To do: Write out again, word for word, the lines below from the very first one through the line containing "Looking at the".
Supplied information section start
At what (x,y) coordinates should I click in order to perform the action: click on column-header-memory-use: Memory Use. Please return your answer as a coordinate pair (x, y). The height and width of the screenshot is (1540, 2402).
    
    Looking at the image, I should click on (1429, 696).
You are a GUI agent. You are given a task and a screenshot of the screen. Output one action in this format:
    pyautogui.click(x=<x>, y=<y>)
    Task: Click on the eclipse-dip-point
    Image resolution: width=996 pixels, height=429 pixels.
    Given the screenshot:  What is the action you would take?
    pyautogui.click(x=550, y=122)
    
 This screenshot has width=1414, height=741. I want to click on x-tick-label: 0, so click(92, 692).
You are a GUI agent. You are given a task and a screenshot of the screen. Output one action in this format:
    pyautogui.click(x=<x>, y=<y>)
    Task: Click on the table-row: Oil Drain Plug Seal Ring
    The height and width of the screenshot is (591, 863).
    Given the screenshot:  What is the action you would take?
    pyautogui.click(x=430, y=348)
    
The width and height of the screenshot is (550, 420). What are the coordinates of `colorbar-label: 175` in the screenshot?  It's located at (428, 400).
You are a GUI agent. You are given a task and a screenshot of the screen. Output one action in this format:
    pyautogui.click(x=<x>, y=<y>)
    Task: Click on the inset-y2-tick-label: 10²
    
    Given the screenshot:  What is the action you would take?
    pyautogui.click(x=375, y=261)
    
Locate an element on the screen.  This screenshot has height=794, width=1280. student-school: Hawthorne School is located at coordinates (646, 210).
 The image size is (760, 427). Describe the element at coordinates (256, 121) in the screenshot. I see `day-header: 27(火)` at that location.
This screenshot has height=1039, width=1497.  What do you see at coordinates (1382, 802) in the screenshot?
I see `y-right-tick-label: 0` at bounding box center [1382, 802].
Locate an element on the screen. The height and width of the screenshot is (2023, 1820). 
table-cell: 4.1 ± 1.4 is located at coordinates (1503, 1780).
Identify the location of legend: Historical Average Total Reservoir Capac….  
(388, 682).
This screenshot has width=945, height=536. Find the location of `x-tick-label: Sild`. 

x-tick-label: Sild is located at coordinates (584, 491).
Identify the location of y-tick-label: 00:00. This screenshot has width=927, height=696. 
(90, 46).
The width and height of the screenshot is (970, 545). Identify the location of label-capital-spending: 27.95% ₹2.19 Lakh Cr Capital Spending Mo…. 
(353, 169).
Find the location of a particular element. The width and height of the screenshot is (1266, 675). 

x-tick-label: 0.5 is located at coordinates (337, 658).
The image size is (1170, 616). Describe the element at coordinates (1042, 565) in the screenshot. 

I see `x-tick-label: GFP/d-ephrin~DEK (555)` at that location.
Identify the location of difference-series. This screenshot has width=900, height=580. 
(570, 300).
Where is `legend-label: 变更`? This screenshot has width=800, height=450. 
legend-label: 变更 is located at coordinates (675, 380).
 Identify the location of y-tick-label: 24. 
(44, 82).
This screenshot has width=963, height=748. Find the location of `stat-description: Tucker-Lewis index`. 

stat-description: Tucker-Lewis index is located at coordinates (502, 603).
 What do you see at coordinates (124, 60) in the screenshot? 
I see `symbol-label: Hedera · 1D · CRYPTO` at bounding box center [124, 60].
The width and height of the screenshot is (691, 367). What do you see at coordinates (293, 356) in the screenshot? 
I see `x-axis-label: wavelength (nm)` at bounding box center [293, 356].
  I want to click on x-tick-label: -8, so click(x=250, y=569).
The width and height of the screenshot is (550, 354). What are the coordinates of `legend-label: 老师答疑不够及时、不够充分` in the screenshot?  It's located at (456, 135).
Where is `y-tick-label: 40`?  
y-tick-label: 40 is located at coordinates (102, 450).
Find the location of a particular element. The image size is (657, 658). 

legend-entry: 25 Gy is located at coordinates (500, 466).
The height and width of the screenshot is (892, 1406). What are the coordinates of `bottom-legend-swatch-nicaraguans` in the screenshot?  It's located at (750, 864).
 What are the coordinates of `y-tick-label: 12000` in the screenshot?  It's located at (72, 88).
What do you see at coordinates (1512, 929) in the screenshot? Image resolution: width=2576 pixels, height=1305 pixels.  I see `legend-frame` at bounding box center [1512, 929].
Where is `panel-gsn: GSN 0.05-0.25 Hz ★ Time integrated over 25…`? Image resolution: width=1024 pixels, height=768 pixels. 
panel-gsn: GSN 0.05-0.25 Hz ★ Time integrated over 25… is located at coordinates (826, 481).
Supplied information section end
Exercise output:
At what (x,y) coordinates should I click in order to perform the action: click on column-header-memory-use: Memory Use. Please return your answer as a coordinate pair (x, y). The height and width of the screenshot is (1540, 2402).
    
    Looking at the image, I should click on (1429, 696).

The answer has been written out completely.